Linked List Algorithm

     A linked list, is an object oriented list of objects that have three required properties: prev, next, and data. Each link is an object with prev, a pointer to the previous link, next, a pointer to the next link, and data, the data or object which the link contains.

     Why would one want to implement a linked list? A linked list is an efficient way to handle ordered or relative data. Think of a group of children; if the teacher wanted them to line up in a specific order for an event on PTA night, all she has to do is line them up and instruct each child to remember who is in front of them (prev) and who is behind them (next). The child him/herself is the data property. The child in front and back would remember their position and assign null to their prev and next objects respectively.

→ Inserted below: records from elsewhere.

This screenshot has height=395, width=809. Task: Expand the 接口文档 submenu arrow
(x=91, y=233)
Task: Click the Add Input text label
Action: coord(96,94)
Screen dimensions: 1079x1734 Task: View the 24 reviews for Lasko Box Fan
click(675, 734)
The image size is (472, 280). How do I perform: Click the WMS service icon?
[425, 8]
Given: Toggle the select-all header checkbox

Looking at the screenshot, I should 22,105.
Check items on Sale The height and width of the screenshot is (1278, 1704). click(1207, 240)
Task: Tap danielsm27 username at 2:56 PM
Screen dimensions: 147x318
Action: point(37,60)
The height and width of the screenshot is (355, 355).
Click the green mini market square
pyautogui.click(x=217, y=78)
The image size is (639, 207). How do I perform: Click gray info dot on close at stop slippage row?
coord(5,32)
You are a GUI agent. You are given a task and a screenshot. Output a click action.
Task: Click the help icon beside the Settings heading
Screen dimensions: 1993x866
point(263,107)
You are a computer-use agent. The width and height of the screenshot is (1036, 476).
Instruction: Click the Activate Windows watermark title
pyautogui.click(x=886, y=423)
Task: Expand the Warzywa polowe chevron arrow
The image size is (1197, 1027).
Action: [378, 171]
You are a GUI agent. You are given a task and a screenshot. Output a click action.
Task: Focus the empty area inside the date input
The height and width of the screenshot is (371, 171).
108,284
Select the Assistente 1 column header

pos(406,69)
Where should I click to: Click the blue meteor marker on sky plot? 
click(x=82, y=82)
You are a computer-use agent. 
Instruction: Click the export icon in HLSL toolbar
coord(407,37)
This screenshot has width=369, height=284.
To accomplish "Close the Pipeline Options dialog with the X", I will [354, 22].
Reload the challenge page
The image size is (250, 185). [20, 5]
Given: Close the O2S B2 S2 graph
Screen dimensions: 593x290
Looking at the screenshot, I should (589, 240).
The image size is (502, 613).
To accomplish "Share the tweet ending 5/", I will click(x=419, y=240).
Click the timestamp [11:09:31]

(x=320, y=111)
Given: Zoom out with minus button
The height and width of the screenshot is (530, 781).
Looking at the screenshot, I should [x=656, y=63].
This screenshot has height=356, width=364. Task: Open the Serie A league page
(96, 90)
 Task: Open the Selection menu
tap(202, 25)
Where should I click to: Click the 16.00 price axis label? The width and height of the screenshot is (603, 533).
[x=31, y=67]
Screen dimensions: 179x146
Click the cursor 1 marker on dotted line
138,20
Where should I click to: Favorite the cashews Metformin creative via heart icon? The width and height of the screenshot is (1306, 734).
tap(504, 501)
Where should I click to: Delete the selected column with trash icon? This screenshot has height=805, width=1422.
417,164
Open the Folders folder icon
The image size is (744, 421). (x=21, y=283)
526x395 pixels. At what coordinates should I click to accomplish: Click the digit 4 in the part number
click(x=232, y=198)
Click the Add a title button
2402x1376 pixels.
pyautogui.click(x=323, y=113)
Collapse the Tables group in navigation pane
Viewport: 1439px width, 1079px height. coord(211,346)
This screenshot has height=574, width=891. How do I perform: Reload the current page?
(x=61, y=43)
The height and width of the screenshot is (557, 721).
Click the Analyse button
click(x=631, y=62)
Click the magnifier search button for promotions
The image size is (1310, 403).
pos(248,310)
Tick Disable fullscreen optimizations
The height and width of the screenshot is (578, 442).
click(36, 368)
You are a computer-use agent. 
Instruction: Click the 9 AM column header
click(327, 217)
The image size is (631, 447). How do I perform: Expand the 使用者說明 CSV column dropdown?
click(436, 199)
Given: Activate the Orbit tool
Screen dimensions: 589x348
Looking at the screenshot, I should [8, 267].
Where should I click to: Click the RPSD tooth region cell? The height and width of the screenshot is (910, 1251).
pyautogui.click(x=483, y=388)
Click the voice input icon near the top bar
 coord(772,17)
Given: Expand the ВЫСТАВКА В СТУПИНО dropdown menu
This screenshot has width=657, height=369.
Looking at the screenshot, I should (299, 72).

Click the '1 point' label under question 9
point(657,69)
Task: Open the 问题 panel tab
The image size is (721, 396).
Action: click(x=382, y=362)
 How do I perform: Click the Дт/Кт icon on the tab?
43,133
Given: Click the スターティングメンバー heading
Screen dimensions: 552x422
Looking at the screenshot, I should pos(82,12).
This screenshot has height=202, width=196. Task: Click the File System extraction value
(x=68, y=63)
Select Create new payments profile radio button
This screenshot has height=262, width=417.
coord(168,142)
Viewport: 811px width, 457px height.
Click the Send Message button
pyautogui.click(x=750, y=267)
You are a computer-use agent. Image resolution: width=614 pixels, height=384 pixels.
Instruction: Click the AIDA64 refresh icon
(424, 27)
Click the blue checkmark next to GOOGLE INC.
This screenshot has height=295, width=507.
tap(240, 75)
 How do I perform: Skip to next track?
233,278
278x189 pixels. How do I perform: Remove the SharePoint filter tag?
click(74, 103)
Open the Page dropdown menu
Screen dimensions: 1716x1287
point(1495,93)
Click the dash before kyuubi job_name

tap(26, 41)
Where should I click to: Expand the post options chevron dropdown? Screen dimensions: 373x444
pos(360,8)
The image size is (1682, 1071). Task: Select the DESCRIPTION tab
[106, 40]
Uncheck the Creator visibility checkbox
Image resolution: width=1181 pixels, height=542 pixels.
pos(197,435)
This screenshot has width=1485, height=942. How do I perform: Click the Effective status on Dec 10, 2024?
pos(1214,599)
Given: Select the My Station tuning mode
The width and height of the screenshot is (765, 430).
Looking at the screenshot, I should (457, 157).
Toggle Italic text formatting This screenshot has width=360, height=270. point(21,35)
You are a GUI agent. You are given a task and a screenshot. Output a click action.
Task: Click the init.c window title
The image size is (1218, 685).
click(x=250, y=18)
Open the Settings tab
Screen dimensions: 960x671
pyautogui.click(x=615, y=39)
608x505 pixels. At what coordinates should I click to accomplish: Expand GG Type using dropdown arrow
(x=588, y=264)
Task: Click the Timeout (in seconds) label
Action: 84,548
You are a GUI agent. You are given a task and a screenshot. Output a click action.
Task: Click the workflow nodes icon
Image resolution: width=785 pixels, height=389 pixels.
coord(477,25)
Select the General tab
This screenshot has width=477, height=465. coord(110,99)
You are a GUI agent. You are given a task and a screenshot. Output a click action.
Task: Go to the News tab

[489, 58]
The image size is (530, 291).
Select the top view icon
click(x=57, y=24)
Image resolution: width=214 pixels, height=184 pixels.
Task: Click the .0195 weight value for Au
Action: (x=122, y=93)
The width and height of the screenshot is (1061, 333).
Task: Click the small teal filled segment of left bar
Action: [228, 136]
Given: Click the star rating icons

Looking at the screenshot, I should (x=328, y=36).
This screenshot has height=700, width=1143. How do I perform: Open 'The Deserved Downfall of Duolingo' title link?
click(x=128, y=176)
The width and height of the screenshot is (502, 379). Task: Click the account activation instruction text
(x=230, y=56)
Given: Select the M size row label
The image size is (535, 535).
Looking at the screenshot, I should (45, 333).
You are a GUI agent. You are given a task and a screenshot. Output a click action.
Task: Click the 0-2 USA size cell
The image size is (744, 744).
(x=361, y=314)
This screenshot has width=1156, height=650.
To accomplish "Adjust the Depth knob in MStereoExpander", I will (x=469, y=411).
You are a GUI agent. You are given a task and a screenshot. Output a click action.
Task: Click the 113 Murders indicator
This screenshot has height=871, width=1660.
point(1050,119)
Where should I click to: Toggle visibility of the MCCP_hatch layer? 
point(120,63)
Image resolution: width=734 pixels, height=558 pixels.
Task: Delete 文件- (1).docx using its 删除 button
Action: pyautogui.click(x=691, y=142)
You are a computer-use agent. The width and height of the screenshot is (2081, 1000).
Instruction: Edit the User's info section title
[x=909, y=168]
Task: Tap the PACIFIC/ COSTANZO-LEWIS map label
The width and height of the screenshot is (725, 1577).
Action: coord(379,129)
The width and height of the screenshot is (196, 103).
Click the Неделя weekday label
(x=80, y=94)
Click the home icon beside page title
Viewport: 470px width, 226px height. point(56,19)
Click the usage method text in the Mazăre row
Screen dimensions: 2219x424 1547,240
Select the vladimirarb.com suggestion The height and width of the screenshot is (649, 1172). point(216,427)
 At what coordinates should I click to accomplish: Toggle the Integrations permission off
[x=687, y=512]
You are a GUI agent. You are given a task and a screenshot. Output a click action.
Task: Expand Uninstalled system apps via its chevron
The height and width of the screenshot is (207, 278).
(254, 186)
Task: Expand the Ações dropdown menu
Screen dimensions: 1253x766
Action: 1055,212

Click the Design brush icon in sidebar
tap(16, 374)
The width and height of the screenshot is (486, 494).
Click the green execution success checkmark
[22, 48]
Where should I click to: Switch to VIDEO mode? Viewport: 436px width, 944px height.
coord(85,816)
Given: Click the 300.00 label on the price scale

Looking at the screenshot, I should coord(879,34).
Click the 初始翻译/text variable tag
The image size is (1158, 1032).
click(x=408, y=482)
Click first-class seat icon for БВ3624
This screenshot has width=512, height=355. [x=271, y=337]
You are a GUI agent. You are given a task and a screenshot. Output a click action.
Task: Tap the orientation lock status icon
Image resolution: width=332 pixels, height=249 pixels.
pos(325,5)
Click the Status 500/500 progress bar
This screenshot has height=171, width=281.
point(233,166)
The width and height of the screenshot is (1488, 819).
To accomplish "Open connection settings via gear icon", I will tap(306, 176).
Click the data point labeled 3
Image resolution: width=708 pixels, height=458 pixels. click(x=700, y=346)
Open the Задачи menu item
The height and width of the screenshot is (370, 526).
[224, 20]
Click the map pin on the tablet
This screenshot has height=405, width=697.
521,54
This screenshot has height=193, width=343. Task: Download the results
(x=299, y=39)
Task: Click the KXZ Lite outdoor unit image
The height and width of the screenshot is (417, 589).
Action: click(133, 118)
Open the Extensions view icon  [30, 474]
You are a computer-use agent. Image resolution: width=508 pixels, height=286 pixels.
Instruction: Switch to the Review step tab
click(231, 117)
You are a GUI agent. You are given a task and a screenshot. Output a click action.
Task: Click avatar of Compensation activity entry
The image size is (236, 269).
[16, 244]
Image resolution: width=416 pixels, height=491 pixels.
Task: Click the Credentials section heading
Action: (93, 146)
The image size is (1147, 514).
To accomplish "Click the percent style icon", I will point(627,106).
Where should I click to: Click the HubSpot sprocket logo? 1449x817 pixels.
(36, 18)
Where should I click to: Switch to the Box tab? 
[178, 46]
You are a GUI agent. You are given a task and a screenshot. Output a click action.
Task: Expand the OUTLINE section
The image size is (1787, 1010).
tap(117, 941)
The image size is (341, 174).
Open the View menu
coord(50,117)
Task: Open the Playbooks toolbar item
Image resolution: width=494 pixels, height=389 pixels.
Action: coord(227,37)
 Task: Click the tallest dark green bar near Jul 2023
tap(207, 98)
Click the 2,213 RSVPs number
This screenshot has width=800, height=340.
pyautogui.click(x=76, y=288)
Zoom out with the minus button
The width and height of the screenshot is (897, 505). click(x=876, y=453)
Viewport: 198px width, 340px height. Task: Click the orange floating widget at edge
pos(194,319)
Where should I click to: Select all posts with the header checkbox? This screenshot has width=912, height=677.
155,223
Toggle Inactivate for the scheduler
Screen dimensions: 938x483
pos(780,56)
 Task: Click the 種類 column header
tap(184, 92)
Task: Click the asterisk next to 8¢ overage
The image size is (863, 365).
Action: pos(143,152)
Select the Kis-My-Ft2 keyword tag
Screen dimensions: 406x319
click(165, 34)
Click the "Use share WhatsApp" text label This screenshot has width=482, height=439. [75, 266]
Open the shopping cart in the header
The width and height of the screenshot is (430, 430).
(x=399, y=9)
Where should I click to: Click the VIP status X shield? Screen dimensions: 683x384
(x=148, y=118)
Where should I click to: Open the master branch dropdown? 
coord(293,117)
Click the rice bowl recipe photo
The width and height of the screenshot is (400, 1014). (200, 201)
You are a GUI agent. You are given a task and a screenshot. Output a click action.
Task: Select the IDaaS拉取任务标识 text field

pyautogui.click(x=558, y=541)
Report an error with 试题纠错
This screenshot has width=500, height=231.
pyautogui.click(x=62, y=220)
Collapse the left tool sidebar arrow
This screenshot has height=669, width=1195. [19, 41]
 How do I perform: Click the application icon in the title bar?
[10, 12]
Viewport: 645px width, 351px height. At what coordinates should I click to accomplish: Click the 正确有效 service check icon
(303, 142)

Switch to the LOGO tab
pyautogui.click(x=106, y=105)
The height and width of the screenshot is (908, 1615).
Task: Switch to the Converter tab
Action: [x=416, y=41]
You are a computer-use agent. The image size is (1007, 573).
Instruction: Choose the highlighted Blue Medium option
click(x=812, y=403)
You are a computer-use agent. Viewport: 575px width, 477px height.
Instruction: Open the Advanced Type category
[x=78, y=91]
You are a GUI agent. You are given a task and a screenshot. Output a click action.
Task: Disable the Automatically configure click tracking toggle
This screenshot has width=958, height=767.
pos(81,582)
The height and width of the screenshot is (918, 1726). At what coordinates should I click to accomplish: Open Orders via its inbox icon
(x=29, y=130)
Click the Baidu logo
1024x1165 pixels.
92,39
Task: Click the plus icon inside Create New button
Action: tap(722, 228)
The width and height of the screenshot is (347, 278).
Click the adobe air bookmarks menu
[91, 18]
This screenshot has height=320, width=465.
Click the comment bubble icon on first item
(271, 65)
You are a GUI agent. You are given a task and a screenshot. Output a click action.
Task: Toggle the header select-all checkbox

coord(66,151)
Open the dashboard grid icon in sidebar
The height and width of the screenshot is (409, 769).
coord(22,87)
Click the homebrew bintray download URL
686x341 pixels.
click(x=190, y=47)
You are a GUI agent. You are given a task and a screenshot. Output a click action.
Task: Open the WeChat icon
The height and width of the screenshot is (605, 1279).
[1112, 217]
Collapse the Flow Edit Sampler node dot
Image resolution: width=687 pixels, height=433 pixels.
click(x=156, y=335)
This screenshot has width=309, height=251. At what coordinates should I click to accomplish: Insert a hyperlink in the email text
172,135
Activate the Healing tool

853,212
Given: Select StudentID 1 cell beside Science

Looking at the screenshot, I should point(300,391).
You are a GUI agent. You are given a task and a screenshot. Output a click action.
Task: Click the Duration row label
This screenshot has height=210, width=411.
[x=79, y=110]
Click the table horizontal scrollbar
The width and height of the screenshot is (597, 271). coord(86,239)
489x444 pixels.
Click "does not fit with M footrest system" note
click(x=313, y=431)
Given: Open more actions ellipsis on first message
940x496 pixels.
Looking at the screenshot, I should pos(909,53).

     Now, what if eight new children joined the class two days before PTA night? If a linked-list approach had not been taken and one student was responsible for remembering the positions of every child, it would be much harder for her to re-remember this new list (eight more children's names/faces and where they are positioned). In the linked-list approach, each child next to the new student(s) would only have to re-remember one, possibly two new children. The children had to remember two names anyway, in place of one child remembering before+8 names and their order.

     The singly linked list is a convenient way to store an unbounded array, that is create an array where one doesn't know in advance how large the array will need to be. The disadvantage of the linked list is that data can only be accessed sequentially and not in random order. To read the millionth element of a linked list, you must read the 999,999 elements that precede it. A linked list usually consists of a root node, allocated on the stack (an ordinary C variable) and one or more records, allocated on the heap (by calling malloc). The record has two parts, the link field to the subsequent record and the data field[s] containing the information you want stored in the linked list. The end of the linked list is indicated by setting the link field to NULL.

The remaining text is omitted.